The TFA is a multilateral deal which is meant to simplify customs procedures by reducing costs and improving their speed and efficiency. It was agreed to at the 9th World Trade Organization (WTO) in December last year.  

Zimbabwe’s trade deficit widened to US$3,6 billion in October 2013, from US$3,02 billion in August and US$2,37 billion at half year, according to figures released by the Zimbabwe National Statistics Agency (Zimstats).

The deficit has already surpassed the US$3 billion mark forecast by economists at the beginning of last year, in a trend that continues to hold back gross domestic product growth.

According to import and export data from ZimStat, exports for the 10 months amounted to US$2,78 billion and imports totalled US$6,55 billion.

The huge deficit is creating a situation where money which is supposed to circulate internally thereby creating liquidity is in fact being kept outside the country by financing imports.

The gap is expected to widen further as the local industry continues to struggle to meet consumer demand.

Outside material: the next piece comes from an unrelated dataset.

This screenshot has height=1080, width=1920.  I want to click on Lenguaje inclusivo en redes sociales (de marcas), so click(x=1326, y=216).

“Although the trade facilitation agreement will bring the benefits outlined, Zimbabwe will not gain much because the country is a net importer,” Bimha said.

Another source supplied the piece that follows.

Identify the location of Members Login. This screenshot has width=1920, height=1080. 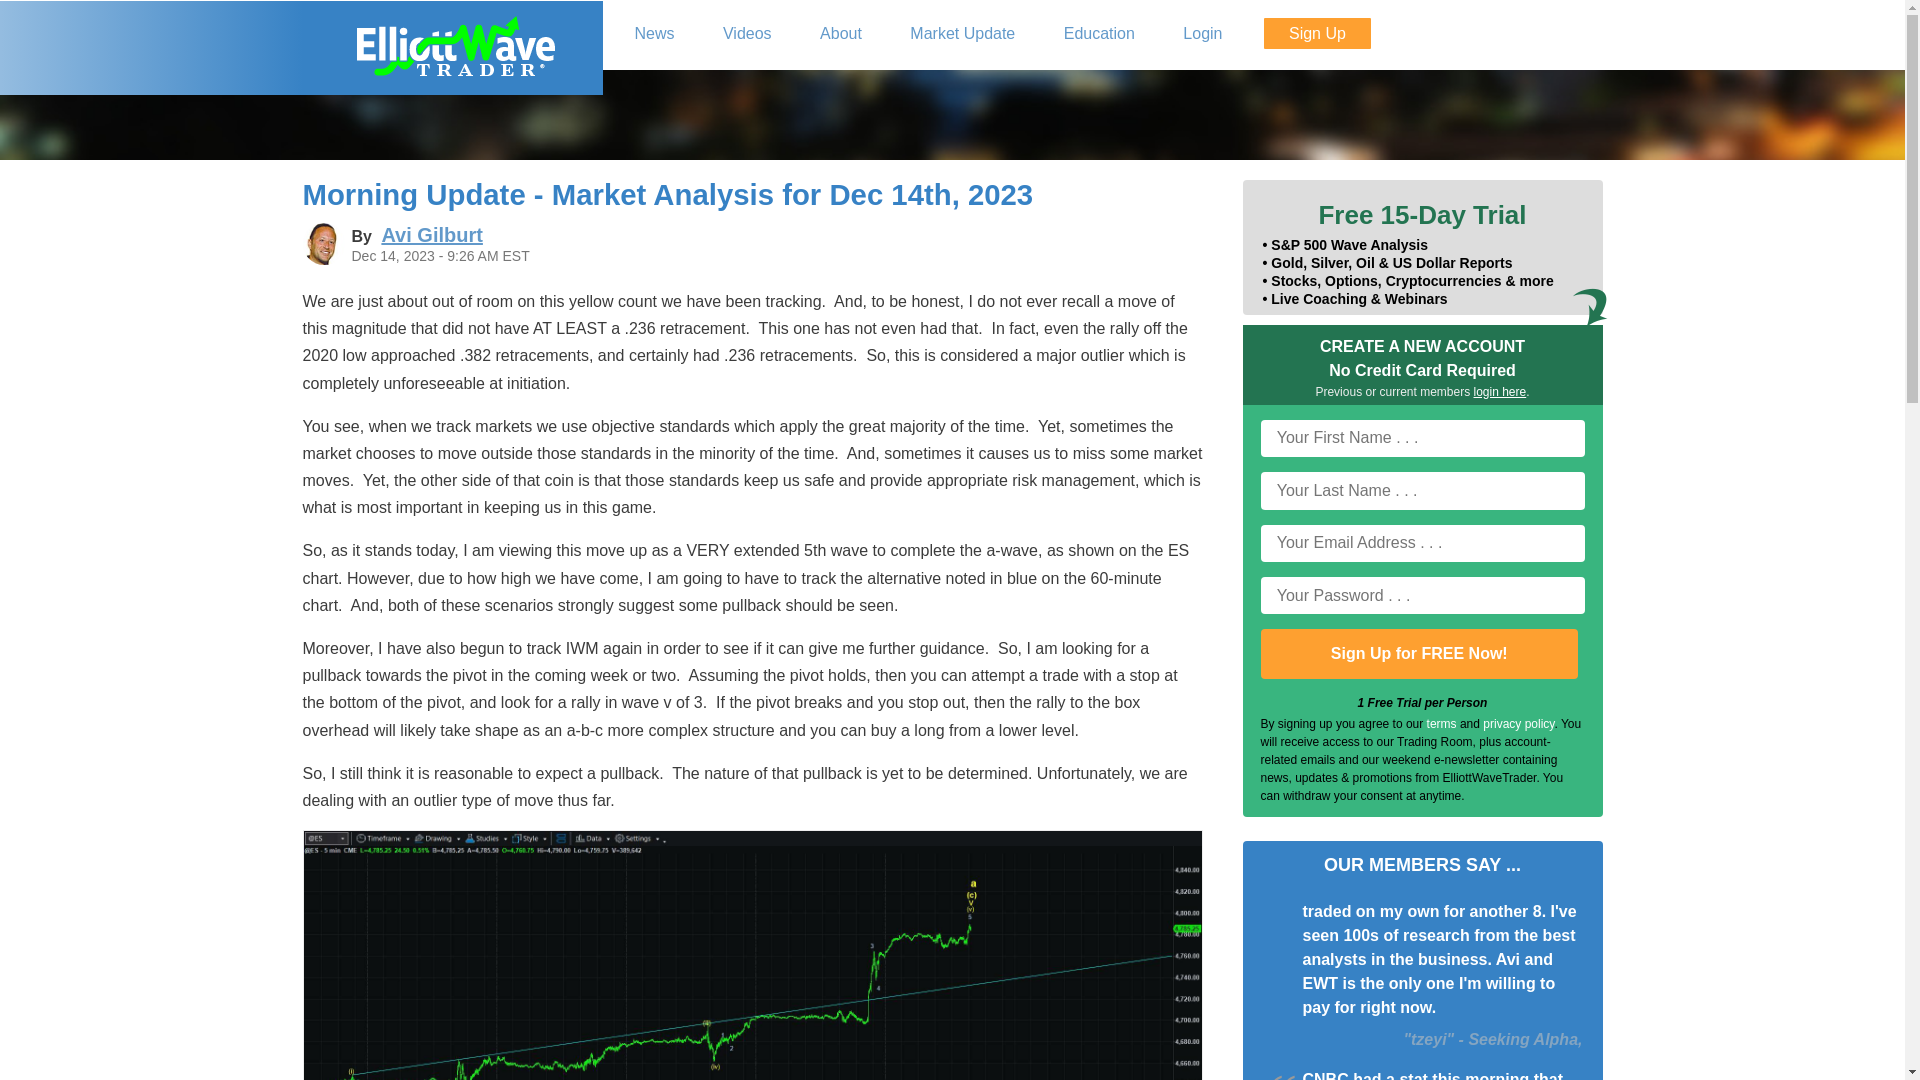
(1202, 34).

Bimha said the agreement implies that there will be facilitation of more imports relative to exports and has the effect of negatively affecting the trade balance and balance of payment position.    

He added that FTA agreement was designed to provide a permanent solution to the developed world’s need to gain easy market access in developing countries.

“This will cause greater economic difficulties for a country such as Zimbabwe as this will result in external competition.”
He however said Zimbabwe is currently implementing trade facilitation programmes based on its own customs regulations.  

“This is not binding and implementation is at our convenient pace and without fear of breach of international provisions and application of dispute settlement mechanism,” Bimha said.  

On the other hand however, developing countries were set to benefit from the technical assistance to update infrastructure and train customs officials or for any other costs associated with implementing the agreement.  


Benefits to the world economy associated with implementing the FTA are estimated at between US$400 billion and US$1 trillion, through reducing costs of trade between 10 percent and 15 percent, increasing trade flows and revenue collection, as well creating a stable business environment and attract foreign investment.

Government has however come up with measures to address the flooding of cheap imports after expressing concern that Zimbabwe had become a warehouse for goods produced in other economies.

In the 10 month period to October 2013, South Africa remained the largest trading partner accounting for US$3,17 billion of the imports and US$2,04 billion of exports.

The United Kingdom also emerged as a strong import partner accounting for US$1,15 billion; there were no recorded exports to the UK.

The liquidity crisis, since dollarisation has been worsened by an imbalance between imports and exports which has resulted in money flowing out of the country.

The Confederation of Zimbabwe Industries says in its latest Manufacturing sector survey that local companies were not exporting because their products had become uncompetitive on the export markets.

The companies also said the shortage of working capital had resulted in most firms focusing on meeting local demand while the high cost of production had rendered their products expensive.